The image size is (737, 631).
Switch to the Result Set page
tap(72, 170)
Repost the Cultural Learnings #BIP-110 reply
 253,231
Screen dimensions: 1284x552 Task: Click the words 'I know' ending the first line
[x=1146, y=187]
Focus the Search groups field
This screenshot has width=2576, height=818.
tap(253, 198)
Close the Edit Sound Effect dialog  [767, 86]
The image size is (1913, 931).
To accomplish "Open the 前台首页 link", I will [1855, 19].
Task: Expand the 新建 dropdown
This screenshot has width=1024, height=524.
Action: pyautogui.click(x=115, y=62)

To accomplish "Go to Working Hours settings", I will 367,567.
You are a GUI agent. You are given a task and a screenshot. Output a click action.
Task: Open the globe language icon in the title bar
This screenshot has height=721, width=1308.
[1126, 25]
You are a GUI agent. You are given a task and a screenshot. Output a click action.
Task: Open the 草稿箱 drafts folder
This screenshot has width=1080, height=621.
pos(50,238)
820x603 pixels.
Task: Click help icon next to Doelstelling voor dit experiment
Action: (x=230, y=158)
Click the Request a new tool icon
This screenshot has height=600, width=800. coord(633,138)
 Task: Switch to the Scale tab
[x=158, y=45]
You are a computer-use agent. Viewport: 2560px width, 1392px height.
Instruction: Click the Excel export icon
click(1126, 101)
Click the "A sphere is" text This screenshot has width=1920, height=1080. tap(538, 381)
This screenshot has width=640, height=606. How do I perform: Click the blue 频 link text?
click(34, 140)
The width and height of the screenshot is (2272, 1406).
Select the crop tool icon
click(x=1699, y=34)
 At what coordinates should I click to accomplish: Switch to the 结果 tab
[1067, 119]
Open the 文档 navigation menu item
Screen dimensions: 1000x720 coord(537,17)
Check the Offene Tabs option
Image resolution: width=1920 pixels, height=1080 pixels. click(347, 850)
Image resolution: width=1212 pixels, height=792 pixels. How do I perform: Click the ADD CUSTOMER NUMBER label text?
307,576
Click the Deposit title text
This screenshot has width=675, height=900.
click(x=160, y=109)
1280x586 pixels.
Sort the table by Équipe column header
=-=-=-=-=
| Task description |
Update all the entries above by changing each "GUI agent" to "screen agent", and write the entries out again with nothing else altered.

| Complete output |
The image size is (737, 631).
Switch to the Result Set page
tap(72, 170)
Repost the Cultural Learnings #BIP-110 reply
 253,231
Screen dimensions: 1284x552 Task: Click the words 'I know' ending the first line
[x=1146, y=187]
Focus the Search groups field
This screenshot has width=2576, height=818.
tap(253, 198)
Close the Edit Sound Effect dialog  [767, 86]
The image size is (1913, 931).
To accomplish "Open the 前台首页 link", I will [1855, 19].
Task: Expand the 新建 dropdown
This screenshot has width=1024, height=524.
Action: pyautogui.click(x=115, y=62)

To accomplish "Go to Working Hours settings", I will 367,567.
You are a screen agent. You are given a task and a screenshot. Output a click action.
Task: Open the globe language icon in the title bar
This screenshot has height=721, width=1308.
[1126, 25]
You are a screen agent. You are given a task and a screenshot. Output a click action.
Task: Open the 草稿箱 drafts folder
This screenshot has width=1080, height=621.
pos(50,238)
820x603 pixels.
Task: Click help icon next to Doelstelling voor dit experiment
Action: (x=230, y=158)
Click the Request a new tool icon
This screenshot has height=600, width=800. coord(633,138)
 Task: Switch to the Scale tab
[x=158, y=45]
You are a computer-use agent. Viewport: 2560px width, 1392px height.
Instruction: Click the Excel export icon
click(1126, 101)
Click the "A sphere is" text This screenshot has width=1920, height=1080. tap(538, 381)
This screenshot has width=640, height=606. How do I perform: Click the blue 频 link text?
click(34, 140)
The width and height of the screenshot is (2272, 1406).
Select the crop tool icon
click(x=1699, y=34)
 At what coordinates should I click to accomplish: Switch to the 结果 tab
[1067, 119]
Open the 文档 navigation menu item
Screen dimensions: 1000x720 coord(537,17)
Check the Offene Tabs option
Image resolution: width=1920 pixels, height=1080 pixels. click(347, 850)
Image resolution: width=1212 pixels, height=792 pixels. How do I perform: Click the ADD CUSTOMER NUMBER label text?
307,576
Click the Deposit title text
This screenshot has width=675, height=900.
click(x=160, y=109)
1280x586 pixels.
Sort the table by Équipe column header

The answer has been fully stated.